*** Exercise data
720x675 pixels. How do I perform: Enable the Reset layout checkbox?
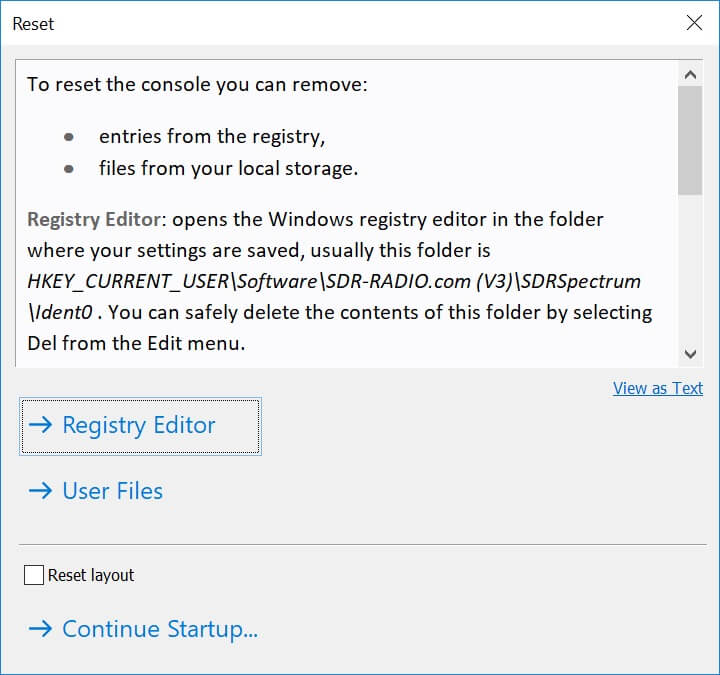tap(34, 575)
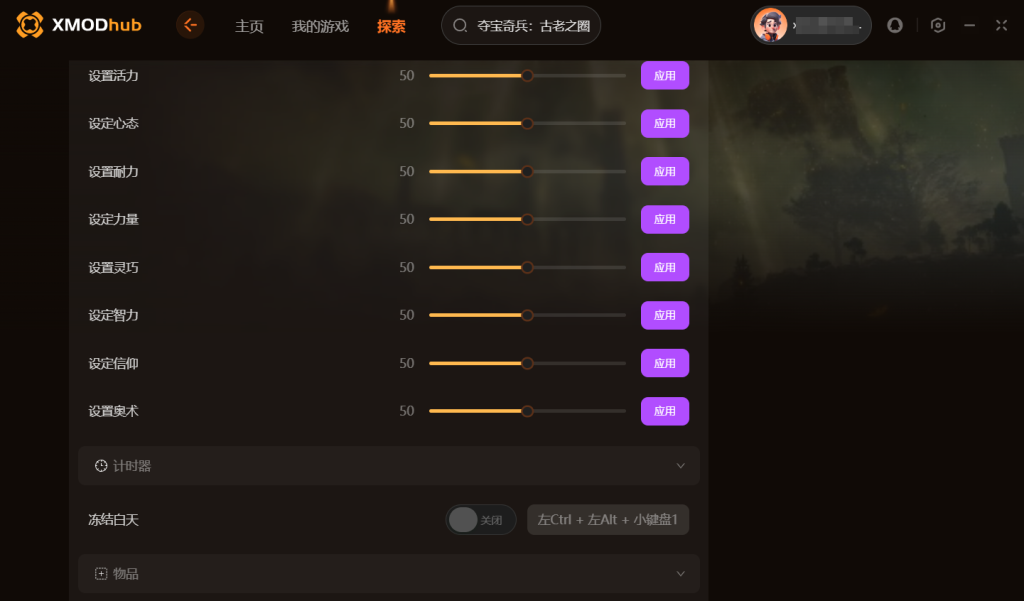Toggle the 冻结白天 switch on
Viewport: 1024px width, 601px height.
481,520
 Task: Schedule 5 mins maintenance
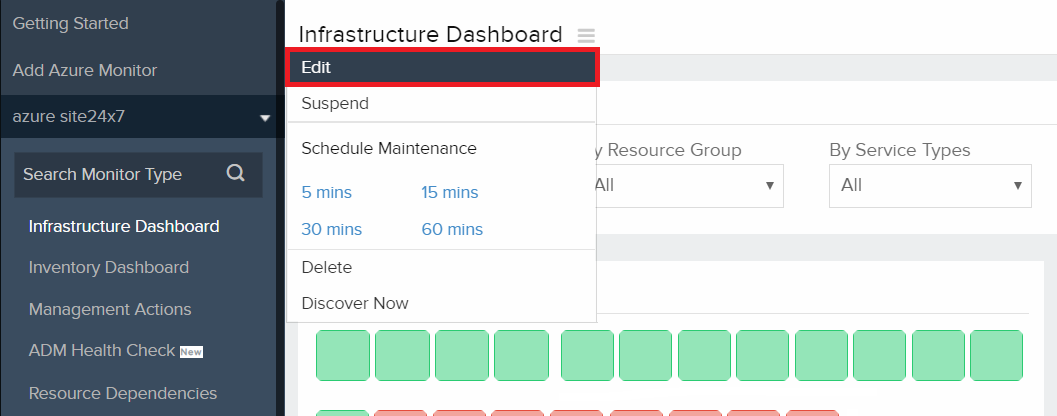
******
-- Work item --
Each entry above should be copied word for word, with the images omitted.

-- Task answer --
720x675 pixels. How do I perform: Enable the Reset layout checkbox?
tap(34, 575)
Toggle the 冻结白天 switch on
Viewport: 1024px width, 601px height.
481,520
 Task: Schedule 5 mins maintenance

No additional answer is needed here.